Born at Plumstead. Son of Hester Vickers and Joseph Doan(5), Israel(4), Daniel(3), Daniel(2), Deacon John Doane(1). Married his cousin Mary Doane about 1780. Died at Walpole Twp.
Joseph is #228, The Doane Family, Vol. I, p. 233.
Joseph received an education above that of the average young man at the time. He taught the school in his neighborhood. His name appears on the list of the outlaw Doanes. He was captured by a posse after a skirmish and after having been shot in the cheek. On 30 March 1784, he was arraigned, tried, and sentenced to be hanged. While awaiting the execution, he managed to escape from prison to New Jersey where he found refuge. He taught school there under an assumed name. The Federal Gov't had placed a reward for his capture. One night, in a tavern, he overheard a man say that he would shoot any of the Doanes on sight just for the reward.

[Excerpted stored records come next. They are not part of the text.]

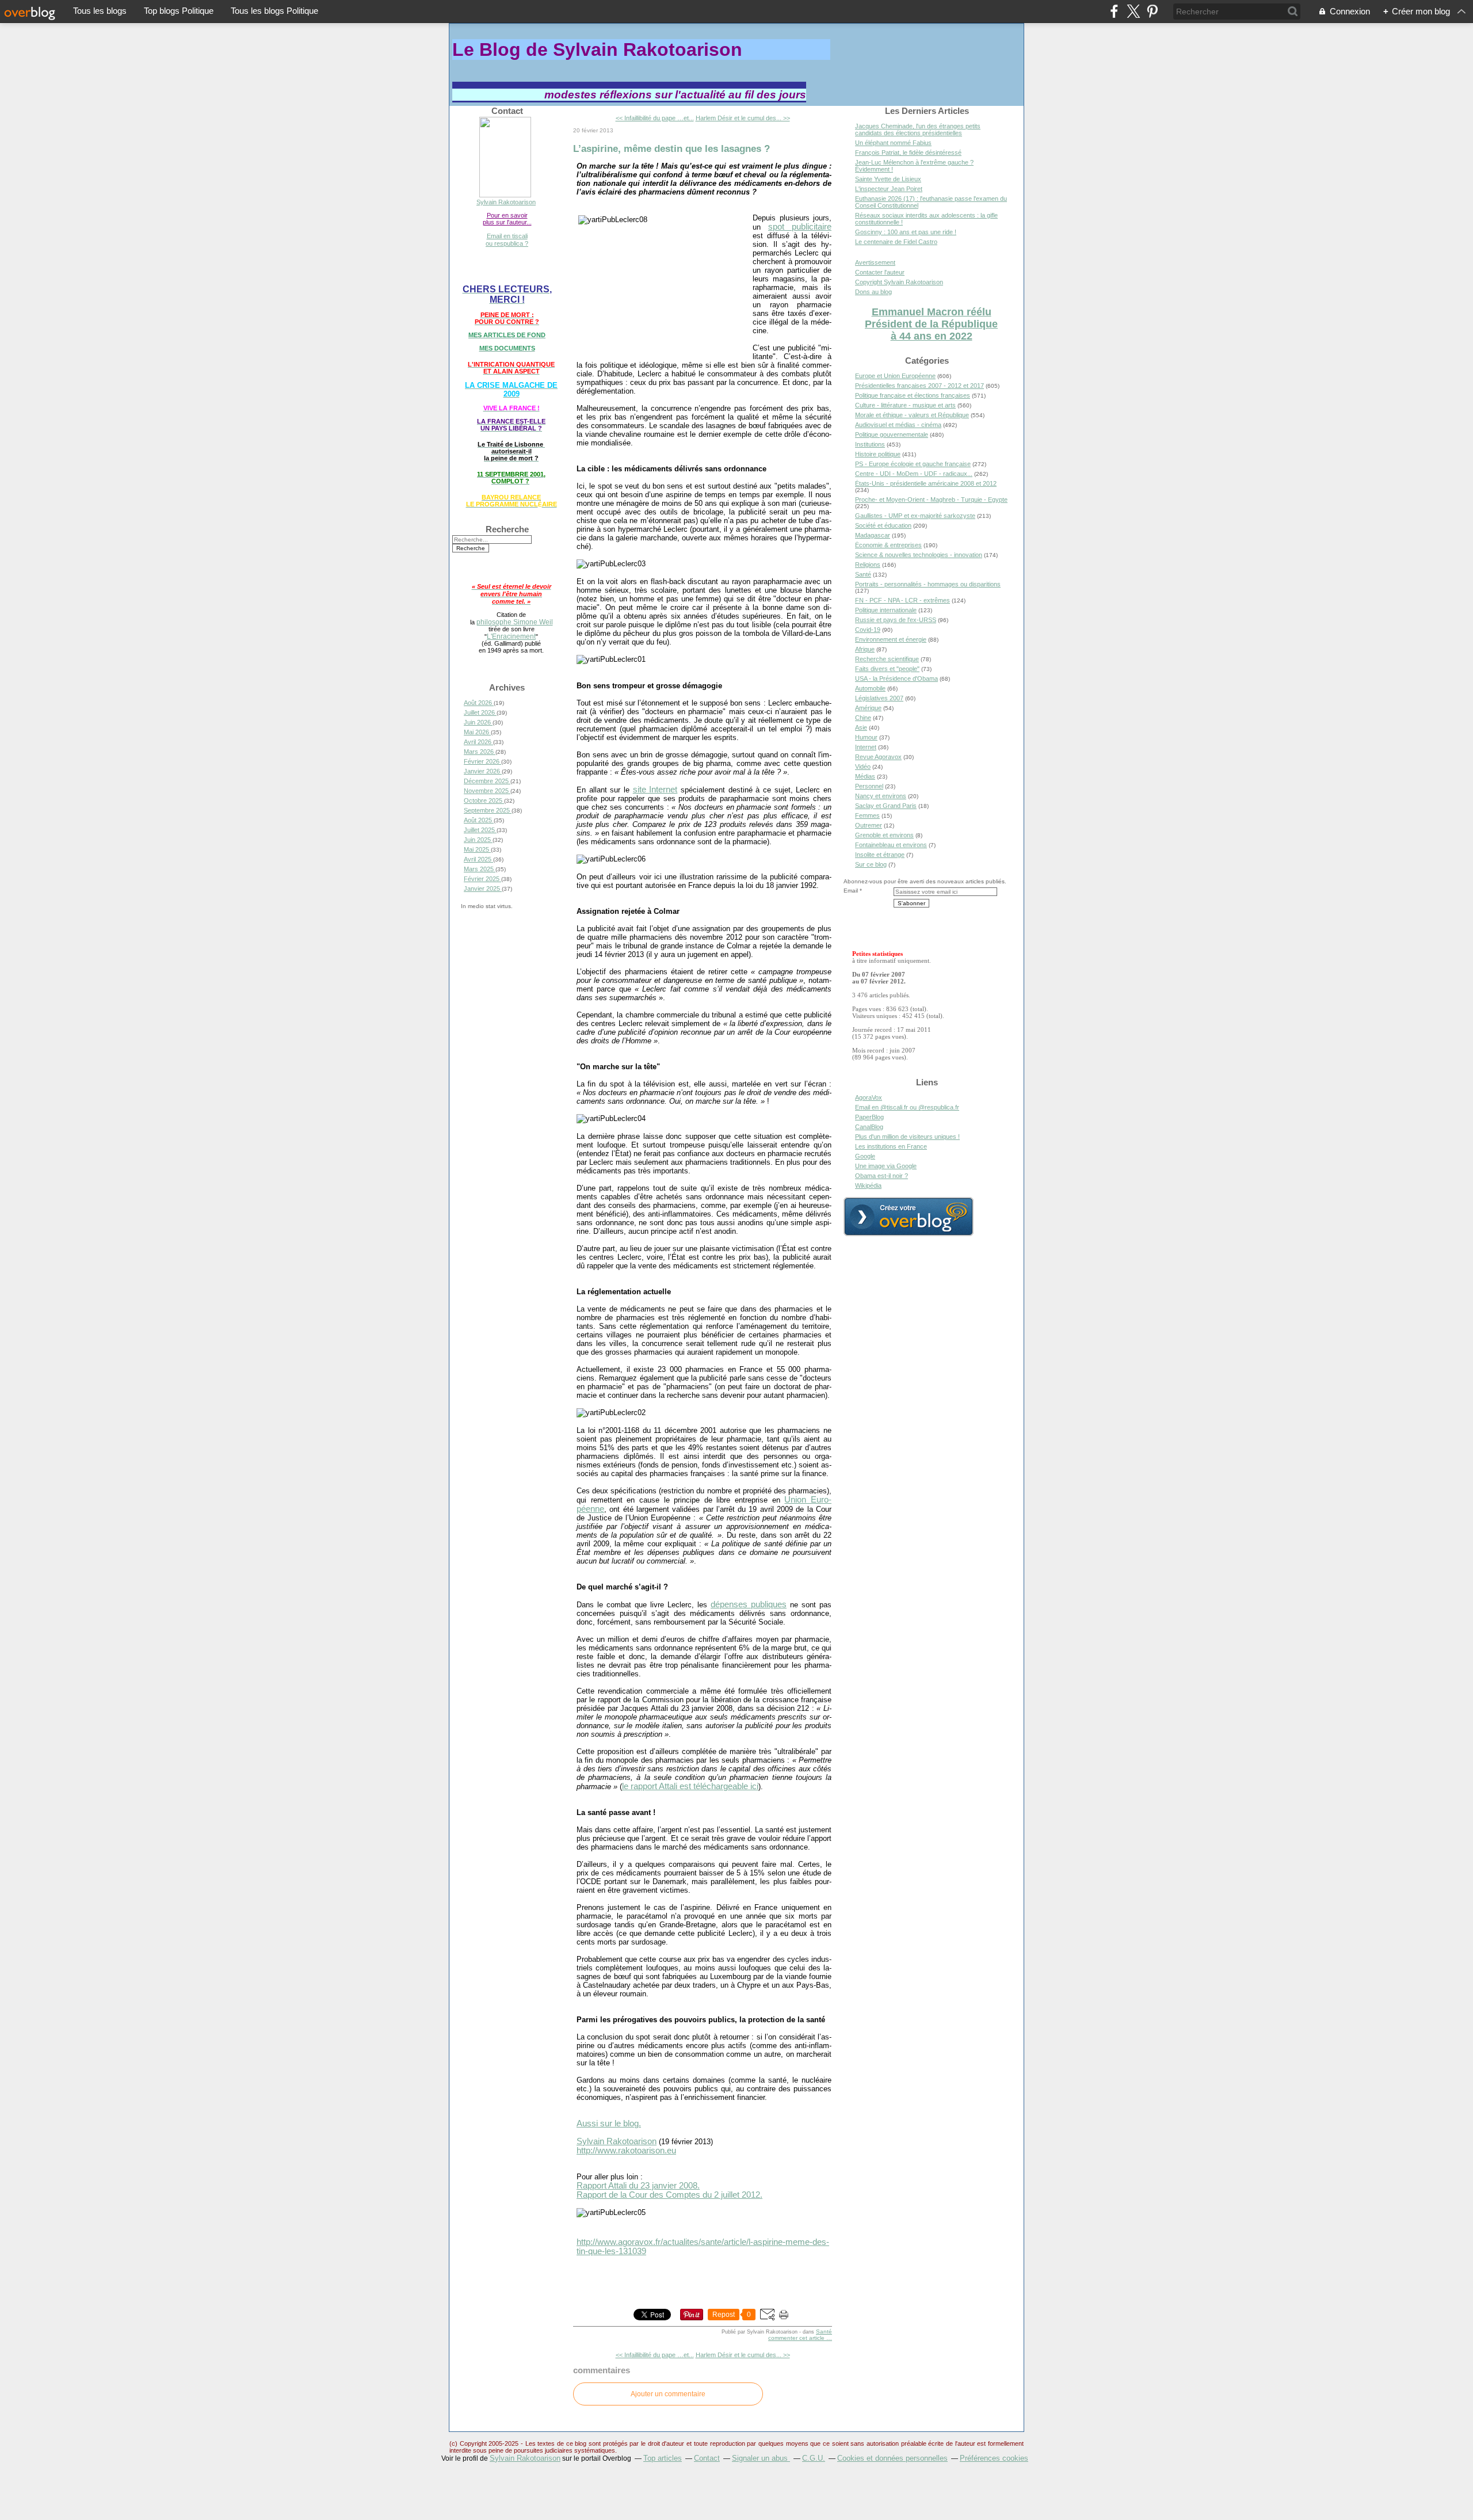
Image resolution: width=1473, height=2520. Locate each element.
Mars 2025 (479, 869)
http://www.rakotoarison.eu (626, 2150)
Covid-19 (867, 629)
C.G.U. (813, 2458)
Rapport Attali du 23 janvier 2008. (638, 2185)
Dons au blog (873, 291)
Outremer (868, 825)
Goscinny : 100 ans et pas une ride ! (905, 231)
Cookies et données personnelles (892, 2458)
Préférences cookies (994, 2458)
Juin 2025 (478, 839)
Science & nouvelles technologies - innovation (918, 554)
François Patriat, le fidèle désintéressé (908, 152)
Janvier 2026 (483, 771)
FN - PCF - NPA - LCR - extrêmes (902, 600)
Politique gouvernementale (891, 434)
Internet (865, 747)
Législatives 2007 (879, 698)
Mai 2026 (477, 732)
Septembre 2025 (488, 810)
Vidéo (863, 766)
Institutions (870, 444)
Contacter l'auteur (880, 272)
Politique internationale (886, 610)
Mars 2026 (479, 751)
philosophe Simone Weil (514, 622)
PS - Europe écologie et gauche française (913, 463)
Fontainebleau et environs (891, 844)
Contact (707, 2458)
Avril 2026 (478, 741)
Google (865, 1156)
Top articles (662, 2458)
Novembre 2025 (487, 790)
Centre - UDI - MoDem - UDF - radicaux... (913, 473)
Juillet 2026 (480, 712)
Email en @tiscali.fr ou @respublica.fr (907, 1107)
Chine (863, 717)
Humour (866, 737)
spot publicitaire (799, 226)
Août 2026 (479, 702)
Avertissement (875, 262)
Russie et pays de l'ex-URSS (895, 619)
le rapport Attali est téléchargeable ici (690, 1786)
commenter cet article (797, 2338)
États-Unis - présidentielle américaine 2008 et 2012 (926, 483)
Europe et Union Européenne (895, 375)
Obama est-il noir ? (881, 1175)
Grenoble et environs (884, 835)
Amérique (868, 707)
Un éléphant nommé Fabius (893, 142)
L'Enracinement (511, 636)
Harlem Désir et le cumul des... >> (743, 118)
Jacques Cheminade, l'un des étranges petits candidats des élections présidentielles (917, 129)
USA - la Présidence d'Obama (896, 678)
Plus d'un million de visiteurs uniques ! (907, 1136)
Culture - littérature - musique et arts (905, 405)
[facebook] (1114, 11)
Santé (824, 2331)
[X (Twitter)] (1133, 11)
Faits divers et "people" (887, 668)
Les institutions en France (891, 1146)
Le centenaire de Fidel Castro (896, 241)
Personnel (869, 786)
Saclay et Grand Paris (886, 805)
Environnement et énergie (890, 639)
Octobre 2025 (484, 800)
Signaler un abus (761, 2458)
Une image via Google (886, 1165)
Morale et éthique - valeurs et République (912, 414)
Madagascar (872, 535)
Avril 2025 (478, 859)
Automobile (870, 688)
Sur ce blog (871, 864)
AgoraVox (868, 1097)
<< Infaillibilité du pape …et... (655, 118)
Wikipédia (868, 1185)
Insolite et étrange (880, 854)
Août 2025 (479, 820)
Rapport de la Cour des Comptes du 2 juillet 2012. (669, 2194)
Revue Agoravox (878, 756)
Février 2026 (482, 761)
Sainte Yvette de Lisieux (888, 179)
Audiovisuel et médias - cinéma (898, 424)
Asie (861, 727)
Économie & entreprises (888, 545)
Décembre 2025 (487, 780)
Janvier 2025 (483, 888)
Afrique (865, 649)
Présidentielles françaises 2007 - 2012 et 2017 (919, 385)
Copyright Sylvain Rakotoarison (899, 282)
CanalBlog (869, 1126)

Joseph quietly settled his school bills and made ready to move to Canada. Before going, he returned to Bucks Co. to say farewell to his old home. A neighbor recognized him and threw him to the ground. During the scuffle, Joseph managed to retrieve his pocket knife, which he opened with his teeth. He wounded his assailant in the neck, but before he left, Joseph bound up the man's wounds, got him to his feet, and directed him to a nearby house. Then, Joseph left for Canada. In Canada, he settled first in Humberstone Twp, of Welland Co. living near the lake shore near Fort Erie. He resumed his teaching, for which he soon gained an excellent reputation. About 1815, he moved some 40 miles away to the township of Walpole where he bought a 200 acre farm of which he claimed was to lie "in as pretty a section as can be found in all of Canada." Early on, he was known to be an outspoken man with an inveterate hatred of Americans. When the American Army landed there during the War of 1812, he was pointed out as a man inimical to the American interests, and was again put in prison, this time at Greenbush, N.Y. He stayed in prison for 18 months. In 1823, Joseph returned to Bucks Co., Pa. to visit relatives and to obtain retribution for the confiscation of his father's lands. He was apparently unsuccessful. A description of him at his time is contained in a letter by a neighbor in Plumstead, Mr. J.S. Kratz, "I now come to Joseph who is the only one I ever saw, a portly, good looking, active, intelligent man of 72 years, straight as an Indian, very nearly six feet high and had travelled on foot all the way from Canada to Plumstead, a distance of over four hundred miles.